To finish the proof, I just add:

\begin{aligned}T\left(ap+bq\right)&=\frac{\,d}{\,d t}\left[ap+bq\right]\\ &= \frac{\,d}{\,dt}\left[ap\right]+\frac{\,d}{\,dt}\left[bq\right]\\&=T(ap)+T(bq)\\&=aT(p)+bT(q)\end{aligned}

Then I do the same thing with an arbitrary scalar multiple, right?

Yes, a and b are arbitrary constants. Recall that if $W\subset V$ and when $u,v\in W$ we have $au+bv\in W$, then $W$ is a subspace of $V$.

In this case we let $W=\text{range}\!\left(T_A\right)$ and $V=\mathbb{R}^m$.

Does this clarify things?
This part makes sense now. Thank you.

6. Originally Posted by leverin4
woops...forgot we were working in $n$ dimensions. So something simple like, in your example in the quote box above, setting

$p: p=t^n$
$q: p=t^n+4$

To finish the proof, I just add:

\begin{aligned}T\left(ap+bq\right)&=\frac{\,d}{\,d t}\left[ap+bq\right]\\ &= \frac{\,d}{\,dt}\left[ap\right]+\frac{\,d}{\,dt}\left[bq\right]\\&=T(ap)+T(bq)\\&=aT(p)+bT(q)\end{aligned}
The second to last line isn't correct. We can't assume its linear! However, note that $\frac{\,d}{\,dt}\left[ap\right]+\frac{\,d}{\,dt}\left[bq\right]=a\frac{\,dp}{\,dt}+b\frac{\,dq}{\,dt}=a T\!\left(p\right)+bT\!\left(q\right)$.
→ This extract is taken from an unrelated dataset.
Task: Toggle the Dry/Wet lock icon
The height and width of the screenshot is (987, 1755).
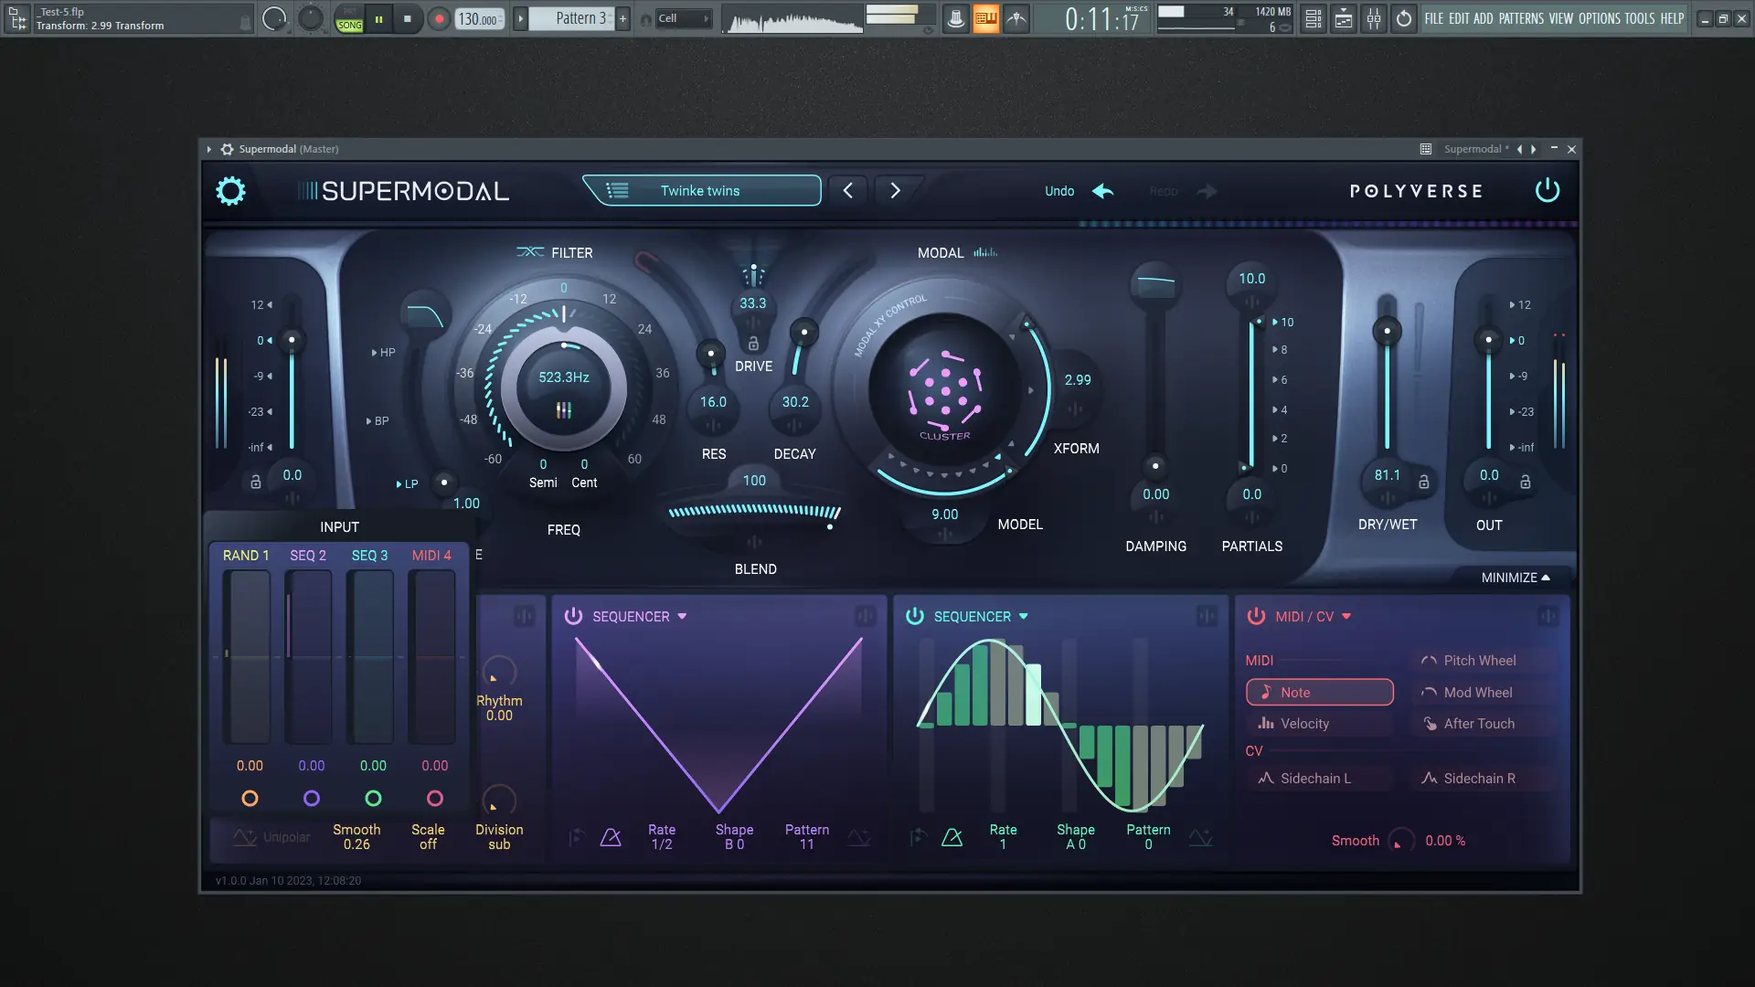Action: coord(1423,482)
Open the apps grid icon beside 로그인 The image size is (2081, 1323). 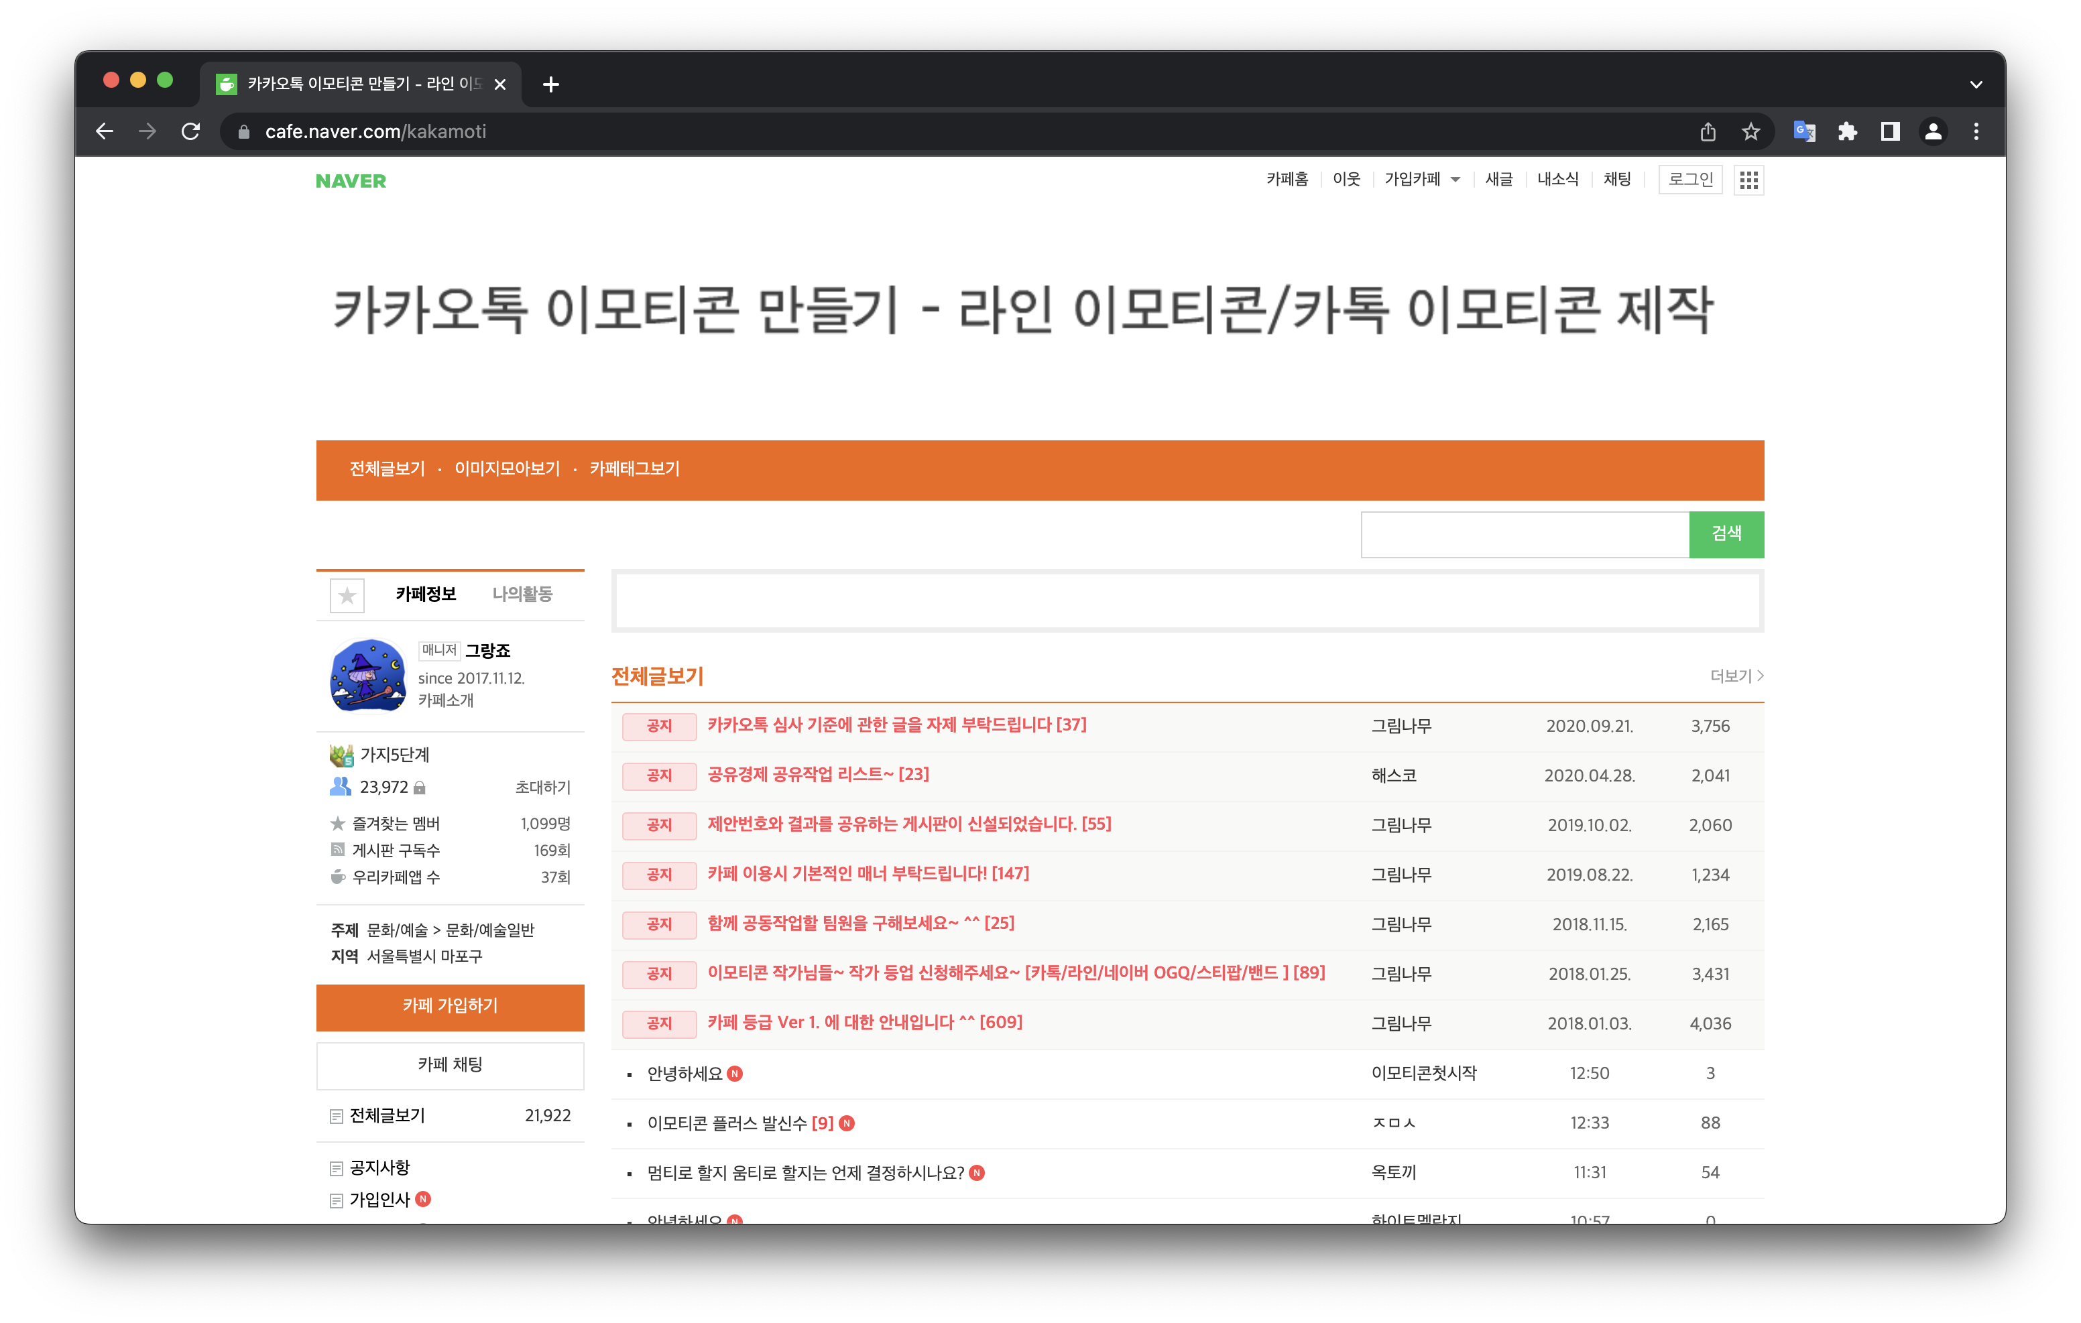1748,180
Taking $T\!\left(ap+bq\right)$ takes care of the constant muliple part as well. So you only need to check this linear combination, instead of the sum and constant multiple parts separately (in other words, its easier and quicker to do both steps in one step).

Does this make sense?

7. Originally Posted by Chris L T521
The second to last line isn't correct. We can't assume its linear! However, note that $\frac{\,d}{\,dt}\left[ap\right]+\frac{\,d}{\,dt}\left[bq\right]=a\frac{\,dp}{\,dt}+b\frac{\,dq}{\,dt}=a T\!\left(p\right)+bT\!\left(q\right)$.

Taking $T\!\left(ap+bq\right)$ takes care of the constant muliple part as well. So you only need to check this linear combination, instead of the sum and constant multiple parts separately (in other words, its easier and quicker to do both steps in one step).

Does this make sense?
ugh, I see my mistake. I'm not a fan of these. Thanks for your help. It's been great.